Karen Yeomans: I always knew I wanted to be a photographer pretty much from school. A science teacher set up a small darkroom and really encouraged me. During my late teens and early 20s I had to have several surgeries. Also at that time, I was studying for my photography degree, and my work was quite feminist and anti-fashion. A lot of my work became anti-fashion, which then progressed to how I could see sport making a difference for women.

Fay Trezise, Horsemanship, Devon

After finishing my degree, I came to London and began to assist photographers. Not all of them, but most, were men. That’s when you do your real learning, you need to work with different photographers to learn different approaches in order to make a career from photography. It’s great if, like me, you have a first degree in photography, but you have to apply what you’ve learnt.. Assisting for nearly a decade taught me that sometimes you have to do the work you need to do in order to help pay for the work that you want to do. Often the work that I want to do doesn’t have any budget or it has minimal budget attached to it, but I’ll do it because it’s what drives my passion and creativity.

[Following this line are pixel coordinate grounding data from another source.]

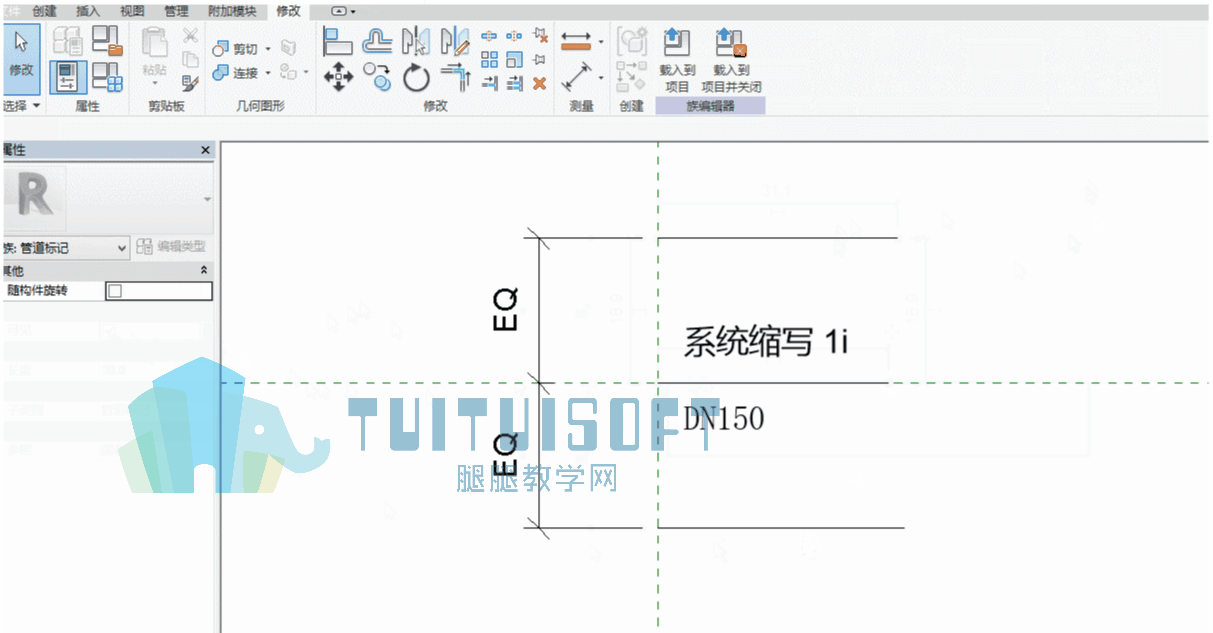Collapse the 其他 properties group

(x=205, y=271)
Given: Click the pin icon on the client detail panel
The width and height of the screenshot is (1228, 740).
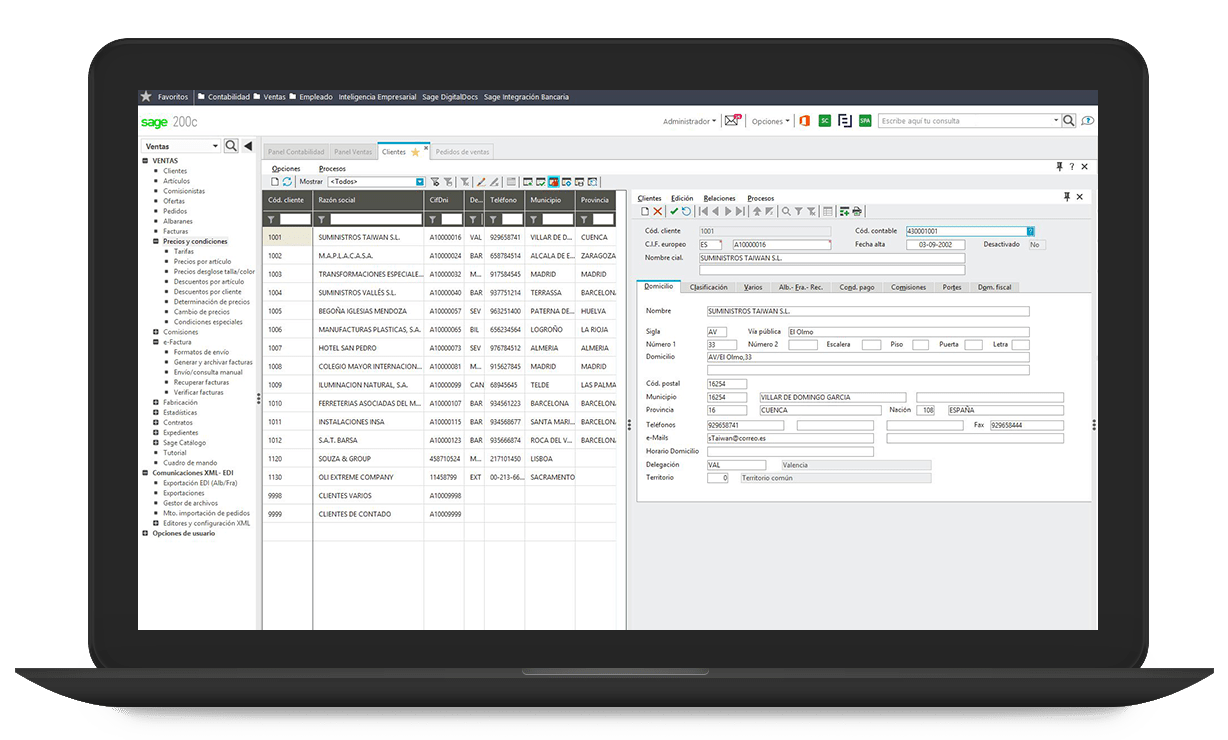Looking at the screenshot, I should coord(1068,196).
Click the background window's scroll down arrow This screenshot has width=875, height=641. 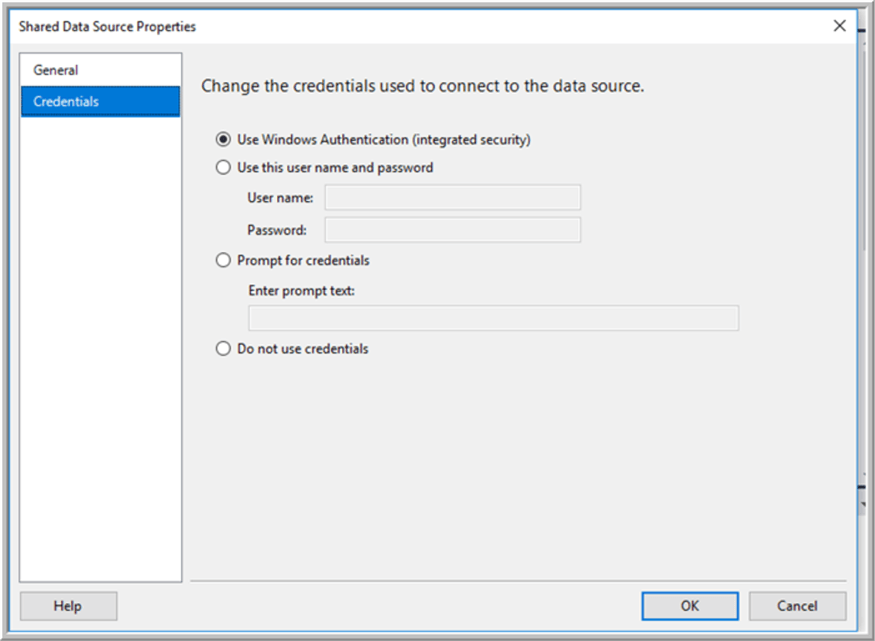[863, 504]
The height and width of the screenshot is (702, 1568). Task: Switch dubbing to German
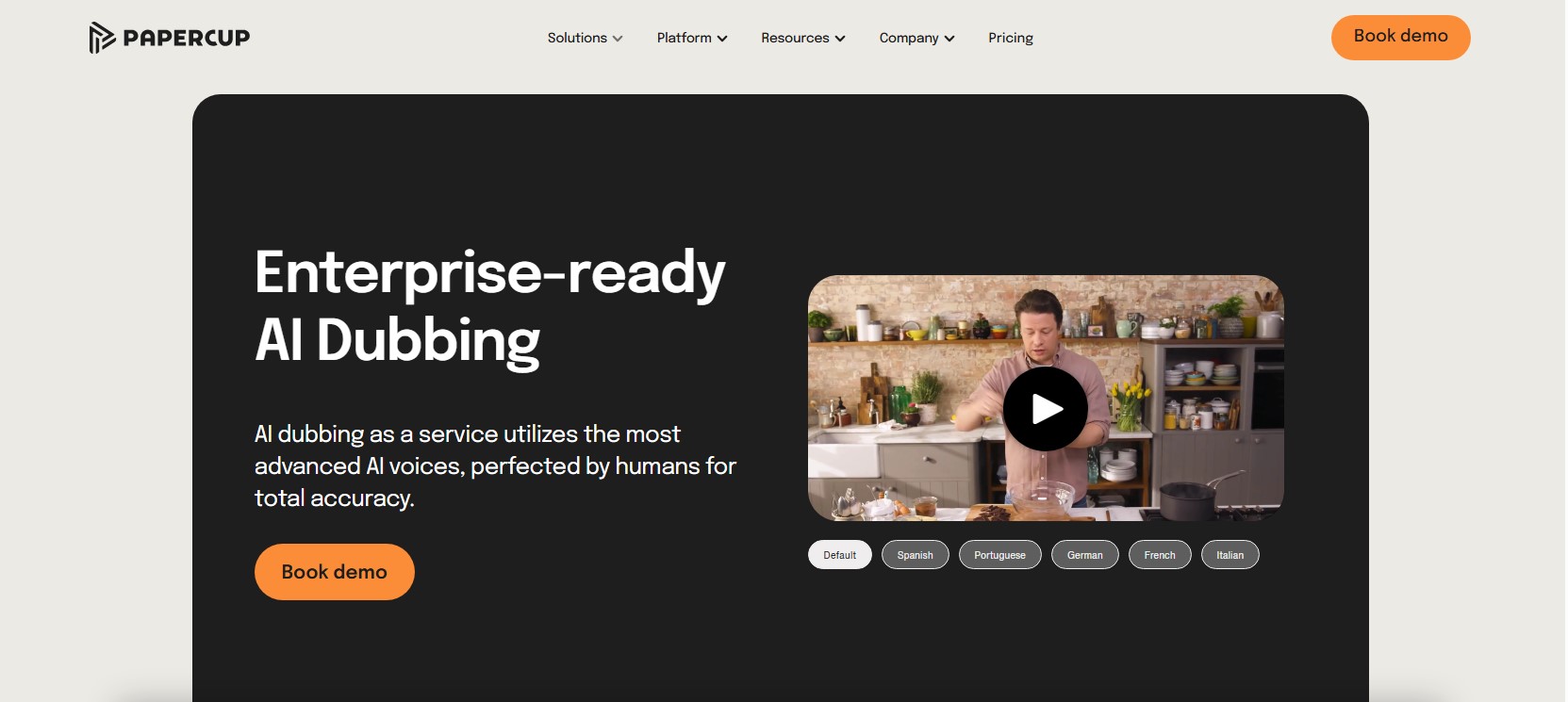click(x=1084, y=555)
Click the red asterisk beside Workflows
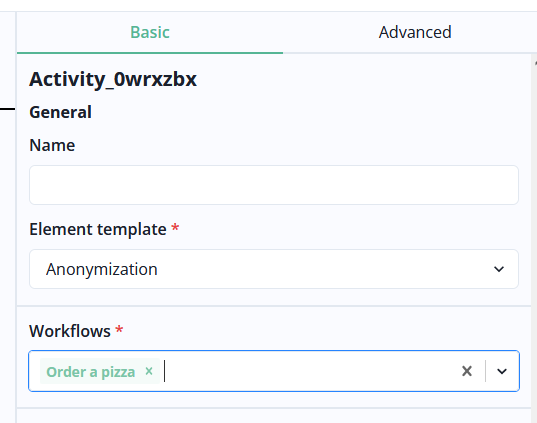The width and height of the screenshot is (537, 423). 119,330
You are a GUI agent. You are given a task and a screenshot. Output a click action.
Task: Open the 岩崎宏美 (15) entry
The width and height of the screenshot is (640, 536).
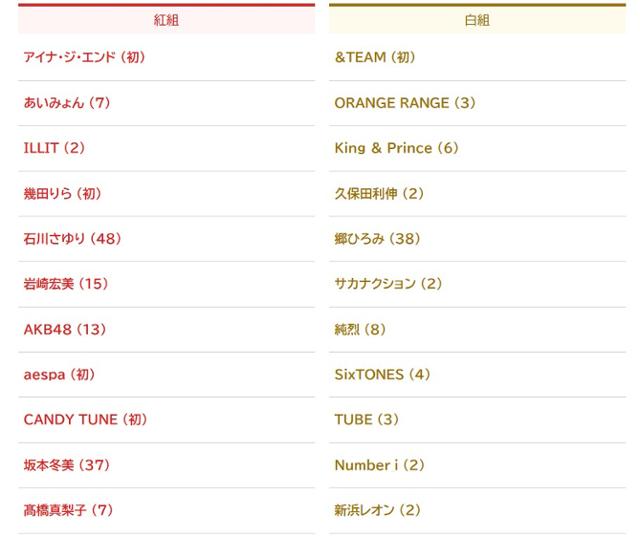click(x=65, y=284)
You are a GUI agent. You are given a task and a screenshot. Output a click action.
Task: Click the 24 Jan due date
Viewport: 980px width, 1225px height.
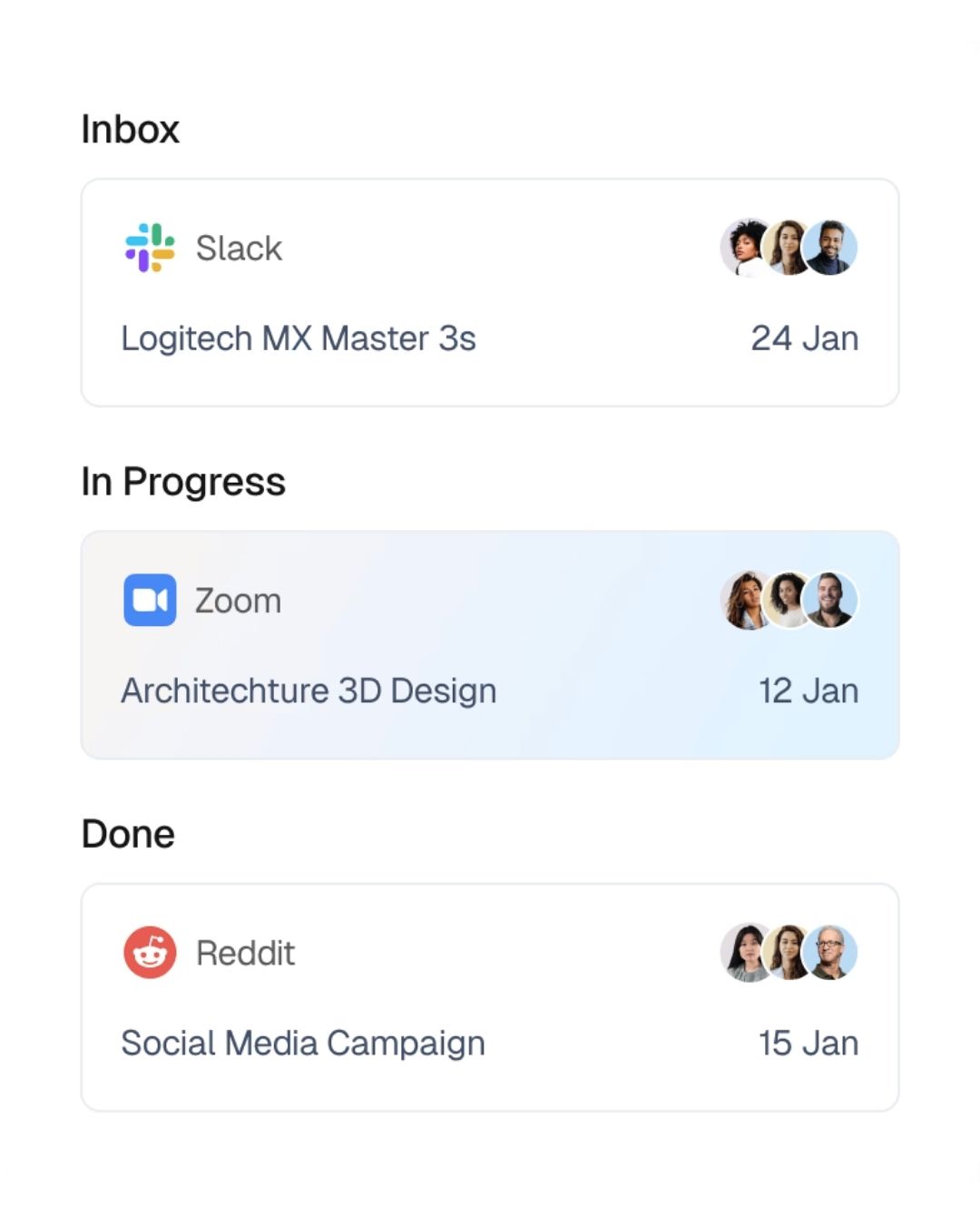(804, 338)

Bermuda Triathlon, Bermuda

VISIBLITY

Glorious: Can you tell us about your decision not to have children and how it relates to your career?

Karen Yeomans: I decided in my 30s that I wasn’t going to have children. I think you can do both (have a photographic career and children), but I just felt that I just didn’t have the space to do it and I didn’t feel a huge draw (to having children). It wasn’t as important to me as producing work that mattered. I think that’s what it comes down to – it’s really important for me to make work that matters. Alongside this work I’ve found a way to balance my books by taking on other work that means fulfilling my client’s briefs. I enjoy this work too, I love producing beautiful photographs whether that’s for a book or brand stuff. I might think it’s a bit superficial, or not completely to my taste, but I can still love it.

Glorious: What advice would you give to young aspiring photographers?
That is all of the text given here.